Rubenstein writes with charm and lightness and of course with a deep sense of fashion history to back up his choices for the title of Unforgettable. Although I do have one misgiving of that Julia Roberts red dress from Pretty Woman but that probably has more to do with my not caring for Miss J as an actress than the dress itself. Well, no I don’t care for the dress either. I also enjoyed that some of the dresses in the book I have on my tumblr blog.
One in particular is the dress designed by Edith Head for Bette Davis in All About Eve (Awesome movie, rent it.) That beautiful chocolate-brown, so daring to make brown sexy and bold. And, then of course Bette herself in it. Wow. Hal offers a little backstage gossip/history on the dresses which is icing on the cake. Just looking at the dresses would be good enough. I think I would be hard pressed to pick one of the hundred as my all time favorite.
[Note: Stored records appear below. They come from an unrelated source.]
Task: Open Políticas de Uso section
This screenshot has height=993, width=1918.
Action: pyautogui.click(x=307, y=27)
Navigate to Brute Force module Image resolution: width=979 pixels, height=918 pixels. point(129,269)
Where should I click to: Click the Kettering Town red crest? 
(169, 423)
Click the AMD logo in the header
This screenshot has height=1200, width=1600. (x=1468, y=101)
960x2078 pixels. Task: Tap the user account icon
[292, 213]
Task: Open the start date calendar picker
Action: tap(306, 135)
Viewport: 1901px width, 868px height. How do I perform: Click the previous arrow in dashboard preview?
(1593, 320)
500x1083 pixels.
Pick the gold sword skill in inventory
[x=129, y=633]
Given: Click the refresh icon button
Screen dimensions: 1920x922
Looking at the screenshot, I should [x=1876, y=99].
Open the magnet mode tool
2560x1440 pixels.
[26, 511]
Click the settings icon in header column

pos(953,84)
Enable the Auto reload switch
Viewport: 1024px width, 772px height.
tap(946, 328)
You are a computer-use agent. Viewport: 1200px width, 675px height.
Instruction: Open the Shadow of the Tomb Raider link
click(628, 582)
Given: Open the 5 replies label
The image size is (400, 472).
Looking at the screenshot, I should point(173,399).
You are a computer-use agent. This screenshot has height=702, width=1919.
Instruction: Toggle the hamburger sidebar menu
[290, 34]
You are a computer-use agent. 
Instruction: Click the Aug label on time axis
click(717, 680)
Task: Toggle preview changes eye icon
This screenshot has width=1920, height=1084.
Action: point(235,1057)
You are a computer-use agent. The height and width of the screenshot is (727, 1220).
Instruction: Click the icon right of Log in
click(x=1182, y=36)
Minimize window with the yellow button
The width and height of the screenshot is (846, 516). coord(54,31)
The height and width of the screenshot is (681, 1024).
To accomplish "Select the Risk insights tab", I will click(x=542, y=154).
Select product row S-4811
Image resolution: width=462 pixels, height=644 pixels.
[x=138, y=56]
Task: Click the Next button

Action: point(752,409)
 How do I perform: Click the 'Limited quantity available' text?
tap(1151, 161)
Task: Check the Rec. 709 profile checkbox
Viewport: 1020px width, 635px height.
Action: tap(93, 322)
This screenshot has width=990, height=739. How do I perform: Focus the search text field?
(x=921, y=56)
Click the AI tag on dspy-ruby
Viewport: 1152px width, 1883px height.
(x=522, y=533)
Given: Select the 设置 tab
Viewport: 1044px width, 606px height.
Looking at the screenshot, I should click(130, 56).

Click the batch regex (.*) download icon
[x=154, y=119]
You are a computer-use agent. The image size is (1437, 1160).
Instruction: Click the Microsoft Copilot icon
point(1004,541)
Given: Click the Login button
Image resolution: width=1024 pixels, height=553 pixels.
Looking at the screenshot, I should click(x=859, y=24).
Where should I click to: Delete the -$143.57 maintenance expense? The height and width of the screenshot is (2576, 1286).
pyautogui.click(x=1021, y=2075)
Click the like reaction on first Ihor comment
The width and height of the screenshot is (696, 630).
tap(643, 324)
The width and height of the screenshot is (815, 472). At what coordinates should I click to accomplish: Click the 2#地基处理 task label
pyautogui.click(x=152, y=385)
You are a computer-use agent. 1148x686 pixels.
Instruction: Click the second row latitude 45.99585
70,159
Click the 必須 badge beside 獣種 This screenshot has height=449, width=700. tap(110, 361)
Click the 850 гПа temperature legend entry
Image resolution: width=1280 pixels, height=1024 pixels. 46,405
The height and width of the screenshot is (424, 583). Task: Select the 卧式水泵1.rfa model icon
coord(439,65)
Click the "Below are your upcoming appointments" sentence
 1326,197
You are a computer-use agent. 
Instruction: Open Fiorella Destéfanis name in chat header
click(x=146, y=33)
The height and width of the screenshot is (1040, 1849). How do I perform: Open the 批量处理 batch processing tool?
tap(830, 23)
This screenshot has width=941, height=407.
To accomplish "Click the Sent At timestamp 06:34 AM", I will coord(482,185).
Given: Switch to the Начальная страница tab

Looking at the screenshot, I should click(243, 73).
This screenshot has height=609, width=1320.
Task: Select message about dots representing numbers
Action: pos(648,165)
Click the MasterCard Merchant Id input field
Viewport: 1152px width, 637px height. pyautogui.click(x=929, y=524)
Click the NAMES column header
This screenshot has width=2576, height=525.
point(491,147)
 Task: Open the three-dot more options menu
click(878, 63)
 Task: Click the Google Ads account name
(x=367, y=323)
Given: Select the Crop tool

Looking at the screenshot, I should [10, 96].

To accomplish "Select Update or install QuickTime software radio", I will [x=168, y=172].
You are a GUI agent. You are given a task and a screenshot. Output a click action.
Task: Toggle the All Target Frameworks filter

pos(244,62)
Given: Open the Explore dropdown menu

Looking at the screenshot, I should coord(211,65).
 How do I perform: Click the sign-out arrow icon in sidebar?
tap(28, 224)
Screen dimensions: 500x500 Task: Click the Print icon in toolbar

I love the dress Nicole Kidman wore to the Oscars in 1997. Designed by Galliano for Dior it really does have a place in history as the dress that turned the Oscar’s red carpet into a haute couture runway. The color, the embroidery, Nicole, just beautiful. But, then I love vintage and have a hard time picking modern over just about anything designed by Edith Head.
The book is a lovely read and a visual feast for anyone who loves fashion, sewing, art and design. All the greats are here, Dior, Chanel, Ford, Prada and Yves Saint Laurent. Plus, there are lesser known designers like Norman Norell, Sorelle Fontana, Roland Mouret and Omar of Omaha (Phyllis Diller’s designer no less) all represented. One that I was sweetly surprised to see in this book was Claire McCardell. McCardell is probably best know for creating wearable dresses for the American woman, the homemaker and the working woman. As Rubenstein notes in his section to her, McCardell’s influence in fashion was in creating clothes that were tasteful, wearable and comfortable for the women of the time. McCardell actually created a wrap dress as early as the 1940’s, well before the great DVF. She liked using men’s fabrics for the durability and easy care fabrics because being a mother or housewife is messy. She loved the use of belts in her dresses and promoted the growing popularity of pants for women. Below is a photo of the lovely Dovima wearing a McCardell dress.
I hope that Mr. Rubenstein gives us the pleasure of an additional 100 unforgettable dresses soon.